AMBASSADOR THOMAS-GREENFIELD: The protestors on the streets in Iran have spontaneously gone to the streets to protest the horrific killing of a young woman who was arrested by the morality police, put in jail and, three days later, she was in a coma, and she died. And they are protesting that. These protests are not about the United States. They are about what is happening inside Iran. And people are fed up with the situation where they are constantly being barred from their freedoms. So again, this is not about the United States. We absolutely support the protesters, but the protesters themselves have taken to the streets and are protesting their own government’s attacks on them.QUESTION: (Translated) Ambassador Thomas-Greenfield, we stay with Iran but in a different geographical area. With regards to the war in Ukraine, you have accused the Iranians of supplying Russia with drones – and I hope you can hear me well. The Iranians deny this, so why are you convinced that Iran is indeed supplying Russia with these drones?
AMBASSADOR THOMAS-GREENFIELD: Of course they are denying it, but there is evidence that they are providing these drones to the Russians. There is no question about that. The evidence is there. And any denials on their part are just that: they’re lies. We know that they’re providing these weapons, and the rest of the world know as well.QUESTION: (Translated) When dealing with a problem as big as the one happening in Ukraine, the questions are raised once more about the role of this organization, the United Nations, in a thorny issue such as this one. What is the role of the United Nations in ending what is happening in Ukraine?

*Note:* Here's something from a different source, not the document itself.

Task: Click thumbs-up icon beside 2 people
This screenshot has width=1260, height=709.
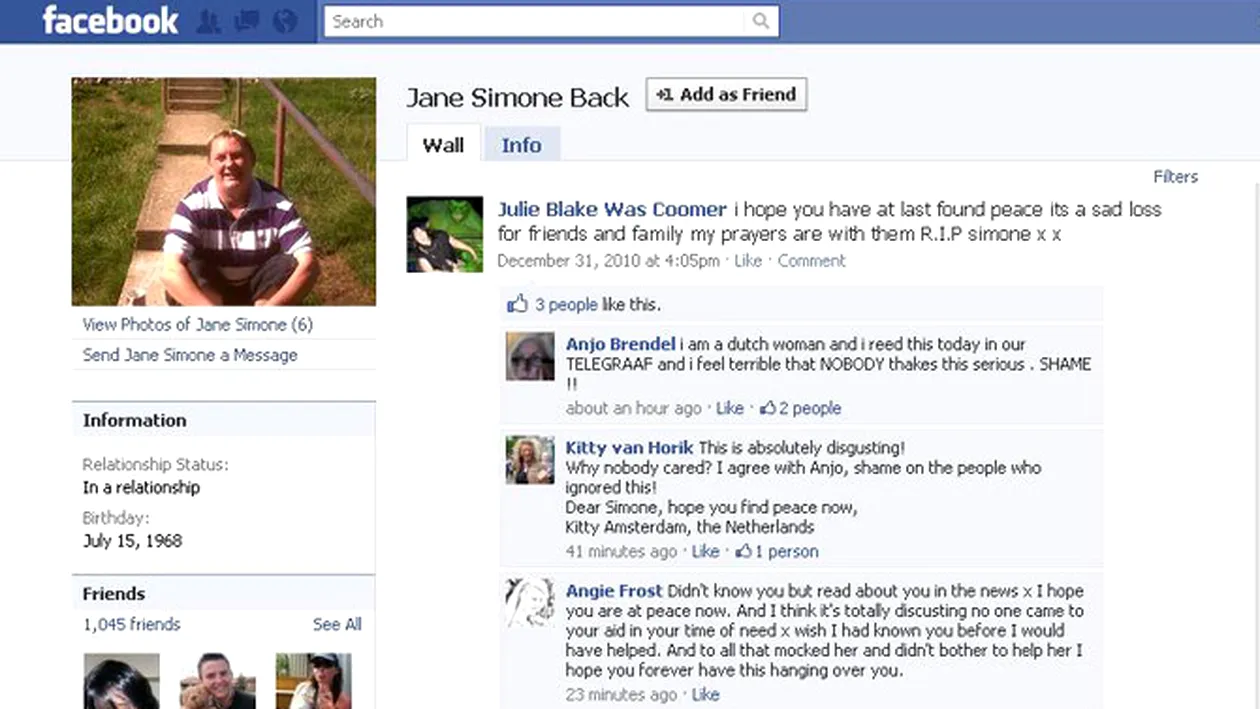Action: [767, 408]
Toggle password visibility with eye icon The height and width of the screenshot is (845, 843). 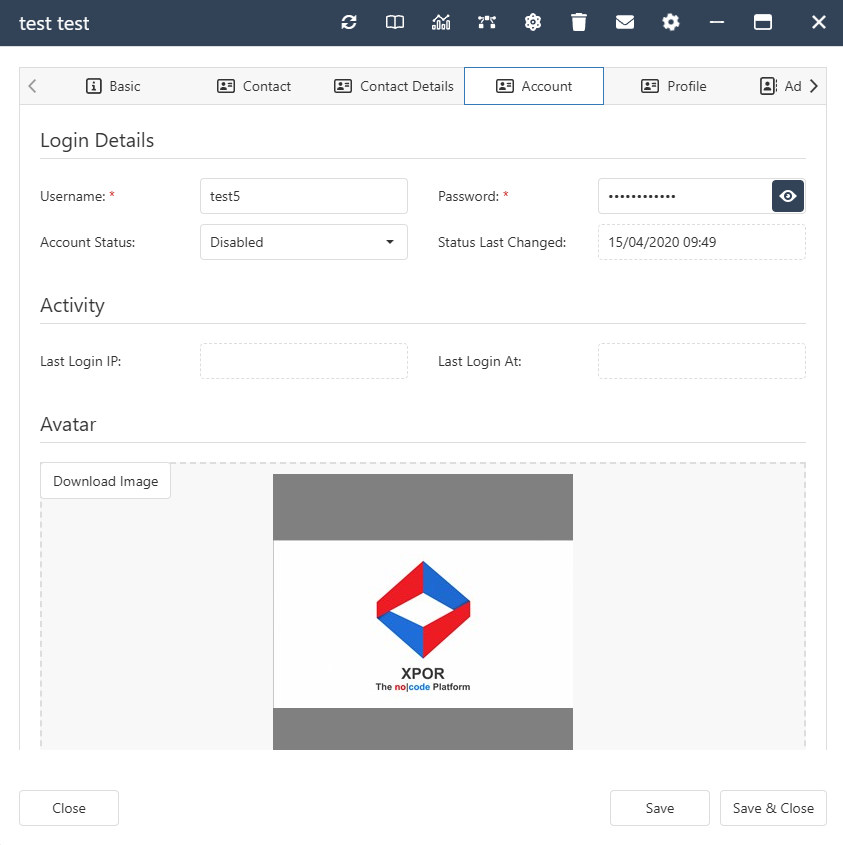pyautogui.click(x=788, y=196)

AMBASSADOR THOMAS-GREENFIELD: Well, thank you so much for asking me that question. The United Nations has been strong in responding to the situation in Ukraine, the Security Council has condemned Russia, the General Assembly by vote of more than 140 votes condemned Russia. And again, they condemned Russia’s annexation of territory taken by Ukraine. The Russians have been isolated at the United Nations and they have been roundly condemned for their actions. We are also working with other countries in the world to continue to ramp up the pressure on them to push them to make the right decision, which is to pull their troops out of Ukraine and end this horrific war against the people of Ukraine.QUESTION: (Translated) But when we talk about international bodies within the UN, and specifically about the UN Security Council – the strongest body in the organization – there is a veto and thus how can this organization and especially the Security Council be decisive and effective in such a file while some parties who are active on this file have veto power?
AMBASSADOR THOMAS-GREENFIELD: Well, we can’t change the fact that Russia has the veto right. But I can say clearly that their veto right does not extend to their vetoing the voices of 14 members of the Security Council who have all, in various ways, condemned their actions in Ukraine. They cannot veto 141 votes in the General Assembly. And they cannot veto the voices and the real commitment of the Ukrainian people to defend themselves. So, while they do have a veto right, that veto right has not protected them from isolation and condemnation.